Employee Data Privacy

Are there any restrictions on transferring personal data and how can these be overcome?

Cross-border data transfers affect all organizations that engage online IT services, cloud-based services, remote access services and global HR databases. Understanding the applications of lawful data transfer mechanisms is essential to validate recipients located outside the United Kingdom. Data transfers typically include the following examples:

• personal data communicated over the telephone, by email, fax, letter, through a web tool or in person to a country outside the UK;
• IT systems or data feeds which lead to personal data being stored on databases hosted outside the UK;
• people/entities outside the UK being able to access or "see" personal data held in the UK; and
• the use of personal data by third parties through external solutions, e.g., outsourcing, offshoring and cloud computing.

Cross-Border Data Transfers 

First, it is important to note that the transfer of personal data to a third country or an international organization is possible. The transfer is legally allowed where the Commission has decided that the third country, a territory or one or more specified sectors within that third country, or the international organization in question ensures an adequate level of protection. A transfer based on a decision of adequacy shall not require any specific authorization.

In the absence of a decision of adequacy, the personal data transfer to a third country may take place if appropriate safeguards are in place, and on condition that enforceable data subject rights and effective legal remedies for data subjects are available. Examples of measures that can be taken include:

• Binding Corporate Rules (BCR): personal data protection policies offer clear sets of rules for businesses engaged in a joint economic activity. They are adhered to by a controller or processor established in the country for transfers of personal data to a controller or processor in one or more third countries.

The BCR must contain: privacy principles (transparency, data quality, security, etc.); tools of effectiveness (audit, training, complaint handling system, etc.); and an element proving that the BCR are binding.

The BCR must be submitted to the data protection authority, and will be amended in collaboration with other data protection authorities. The entire approval process has no established timeframe.

• Standard Contractual Clauses (SCC): clauses that offer sufficient safeguards with respect to the protection of the privacy and fundamental rights and freedoms of individuals.

The purpose of the SCC "is to facilitate the task of processors in the implementation of transfer contracts." Therefore, each new contract must come with SCC. The SCC are not subjected to any authorities’ approval, the main reason why their content cannot be modified. If changes are made, the parties must submit the document for data protection authority approval. 

While SCC generally work well for smaller companies and bilateral data sharing, they might not fit precisely where there is a complex web of processing, and the growth of affiliates abroad may lead to the need to put in place hundreds of SCC.

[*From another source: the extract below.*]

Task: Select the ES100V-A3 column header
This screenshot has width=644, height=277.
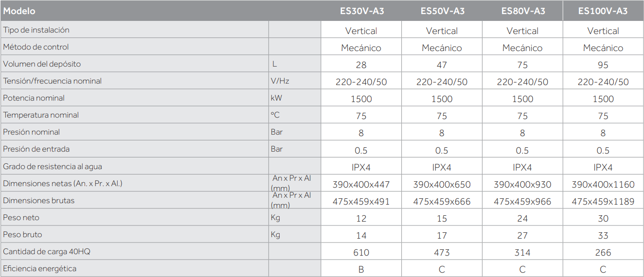Action: point(603,11)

Adopting BCR and SCC allows organizations to harmonize practices relating to the protection of personal data within a group, avoid the need for a contract for each single transfer, communicate externally on the company's data protection policy, have an internal guide for employees with regard to personal data management, make data protection integral to the way the company carries out its business.

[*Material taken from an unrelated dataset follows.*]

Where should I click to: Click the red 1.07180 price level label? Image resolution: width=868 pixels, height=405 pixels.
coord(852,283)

Cross-Border Data Transfers Between the EU and the UK

While the UK has transitioned out of the European Union (EU) as of December 31, 2020, the EU has agreed to delay personal data transfer restrictions between the EU and the UK for a minimum of four months, which may be extended to six months. This extension is meant to enable personal data transfers between the EU and the UK until an adequacy agreement can be put in place. The adequacy agreement will allow the ongoing free international transfer of employee data between the UK and the EU.

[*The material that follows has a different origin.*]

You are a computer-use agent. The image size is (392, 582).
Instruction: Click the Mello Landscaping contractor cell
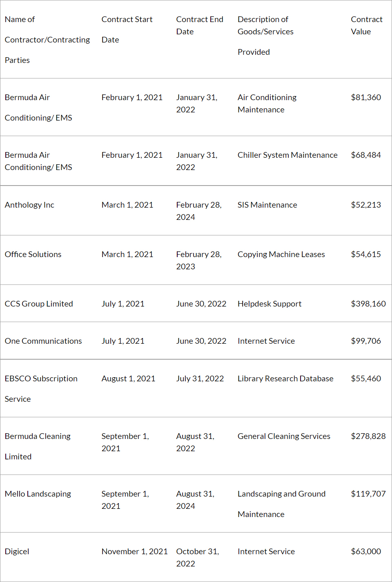pyautogui.click(x=38, y=494)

Per guidance (https://ico.org.uk/for-organisations/guide-to-data-protection/guide-to-the-general-data-protection-regulation-gdpr/international-transfers-after-uk-exit/) put out by the UK, “Restricted transfers from the UK to other countries, including to the EEA, are now subject to transfer rules under the UK regime. These UK transfer rules broadly mirror the EU GDPR rules, but the UK has the independence to keep the framework under review.” Transitional arrangements include:

• permitting the transfer of personal data from UK to the European Economic Area (EEA) and to countries which were covered by a European Commission ‘adequacy decision’ on Dec. 31, 2020;
• allowing employers (and others) to continue to use EU SCCs that were valid on Dec. 31, 2020, both for existing restricted transfers and for new restricted transfers;
• allowing certain BCRs to transition to the UK.